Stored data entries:
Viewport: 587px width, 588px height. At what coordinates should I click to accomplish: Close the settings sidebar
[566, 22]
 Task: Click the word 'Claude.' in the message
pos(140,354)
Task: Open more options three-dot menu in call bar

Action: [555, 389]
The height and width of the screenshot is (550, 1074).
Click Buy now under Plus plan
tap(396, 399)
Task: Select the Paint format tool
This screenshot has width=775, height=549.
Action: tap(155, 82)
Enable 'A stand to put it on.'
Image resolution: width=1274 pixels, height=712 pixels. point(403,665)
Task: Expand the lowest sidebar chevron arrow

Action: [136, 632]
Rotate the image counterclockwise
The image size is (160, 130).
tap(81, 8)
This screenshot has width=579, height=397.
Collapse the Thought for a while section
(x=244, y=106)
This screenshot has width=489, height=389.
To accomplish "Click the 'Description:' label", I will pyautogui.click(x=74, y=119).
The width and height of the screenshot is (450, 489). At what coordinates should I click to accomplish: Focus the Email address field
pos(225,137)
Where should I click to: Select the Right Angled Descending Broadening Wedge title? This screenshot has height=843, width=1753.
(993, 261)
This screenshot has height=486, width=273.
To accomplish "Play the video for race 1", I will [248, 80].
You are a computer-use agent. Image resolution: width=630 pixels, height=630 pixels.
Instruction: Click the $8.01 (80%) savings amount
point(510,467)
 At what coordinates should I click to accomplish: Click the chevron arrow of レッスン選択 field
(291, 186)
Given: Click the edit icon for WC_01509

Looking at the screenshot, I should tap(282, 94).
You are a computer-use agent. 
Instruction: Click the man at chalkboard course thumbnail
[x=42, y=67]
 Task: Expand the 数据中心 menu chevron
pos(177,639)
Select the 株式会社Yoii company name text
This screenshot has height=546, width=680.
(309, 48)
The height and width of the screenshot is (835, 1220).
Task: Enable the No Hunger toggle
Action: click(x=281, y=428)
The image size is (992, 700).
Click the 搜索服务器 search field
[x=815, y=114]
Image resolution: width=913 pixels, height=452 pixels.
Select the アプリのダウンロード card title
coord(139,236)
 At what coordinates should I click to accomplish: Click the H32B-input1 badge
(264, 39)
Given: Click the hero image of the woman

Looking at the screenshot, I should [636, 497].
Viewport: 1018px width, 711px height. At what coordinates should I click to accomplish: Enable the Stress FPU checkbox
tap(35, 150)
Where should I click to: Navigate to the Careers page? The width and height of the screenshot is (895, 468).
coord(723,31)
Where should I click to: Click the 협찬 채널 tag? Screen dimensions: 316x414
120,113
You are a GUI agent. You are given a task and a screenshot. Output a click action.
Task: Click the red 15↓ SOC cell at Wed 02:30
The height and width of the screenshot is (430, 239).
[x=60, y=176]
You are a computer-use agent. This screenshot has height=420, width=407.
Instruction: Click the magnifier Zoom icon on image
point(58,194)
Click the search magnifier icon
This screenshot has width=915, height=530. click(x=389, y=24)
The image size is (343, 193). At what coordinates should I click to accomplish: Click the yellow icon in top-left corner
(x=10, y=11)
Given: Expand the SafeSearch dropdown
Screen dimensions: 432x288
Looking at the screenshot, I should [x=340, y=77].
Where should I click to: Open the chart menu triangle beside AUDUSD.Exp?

Requirement:
Exact copies of all the entries above are to be printed.

Output of the exercise:
Viewport: 587px width, 588px height. At what coordinates should I click to accomplish: Close the settings sidebar
[566, 22]
 Task: Click the word 'Claude.' in the message
pos(140,354)
Task: Open more options three-dot menu in call bar

Action: [555, 389]
The height and width of the screenshot is (550, 1074).
Click Buy now under Plus plan
tap(396, 399)
Task: Select the Paint format tool
This screenshot has width=775, height=549.
Action: tap(155, 82)
Enable 'A stand to put it on.'
Image resolution: width=1274 pixels, height=712 pixels. point(403,665)
Task: Expand the lowest sidebar chevron arrow

Action: [136, 632]
Rotate the image counterclockwise
The image size is (160, 130).
tap(81, 8)
This screenshot has width=579, height=397.
Collapse the Thought for a while section
(x=244, y=106)
This screenshot has width=489, height=389.
To accomplish "Click the 'Description:' label", I will pyautogui.click(x=74, y=119).
The width and height of the screenshot is (450, 489). At what coordinates should I click to accomplish: Focus the Email address field
pos(225,137)
Where should I click to: Select the Right Angled Descending Broadening Wedge title? This screenshot has height=843, width=1753.
(993, 261)
This screenshot has height=486, width=273.
To accomplish "Play the video for race 1", I will [248, 80].
You are a computer-use agent. Image resolution: width=630 pixels, height=630 pixels.
Instruction: Click the $8.01 (80%) savings amount
point(510,467)
 At what coordinates should I click to accomplish: Click the chevron arrow of レッスン選択 field
(291, 186)
Given: Click the edit icon for WC_01509

Looking at the screenshot, I should tap(282, 94).
You are a computer-use agent. 
Instruction: Click the man at chalkboard course thumbnail
[x=42, y=67]
 Task: Expand the 数据中心 menu chevron
pos(177,639)
Select the 株式会社Yoii company name text
This screenshot has height=546, width=680.
(309, 48)
The height and width of the screenshot is (835, 1220).
Task: Enable the No Hunger toggle
Action: click(x=281, y=428)
The image size is (992, 700).
Click the 搜索服务器 search field
[x=815, y=114]
Image resolution: width=913 pixels, height=452 pixels.
Select the アプリのダウンロード card title
coord(139,236)
 At what coordinates should I click to accomplish: Click the H32B-input1 badge
(264, 39)
Given: Click the hero image of the woman

Looking at the screenshot, I should [636, 497].
Viewport: 1018px width, 711px height. At what coordinates should I click to accomplish: Enable the Stress FPU checkbox
tap(35, 150)
Where should I click to: Navigate to the Careers page? The width and height of the screenshot is (895, 468).
coord(723,31)
Where should I click to: Click the 협찬 채널 tag? Screen dimensions: 316x414
120,113
You are a GUI agent. You are given a task and a screenshot. Output a click action.
Task: Click the red 15↓ SOC cell at Wed 02:30
The height and width of the screenshot is (430, 239).
[x=60, y=176]
You are a computer-use agent. This screenshot has height=420, width=407.
Instruction: Click the magnifier Zoom icon on image
point(58,194)
Click the search magnifier icon
This screenshot has width=915, height=530. click(x=389, y=24)
The image size is (343, 193). At what coordinates should I click to accomplish: Click the yellow icon in top-left corner
(x=10, y=11)
Given: Expand the SafeSearch dropdown
Screen dimensions: 432x288
Looking at the screenshot, I should [x=340, y=77].
Where should I click to: Open the chart menu triangle beside AUDUSD.Exp?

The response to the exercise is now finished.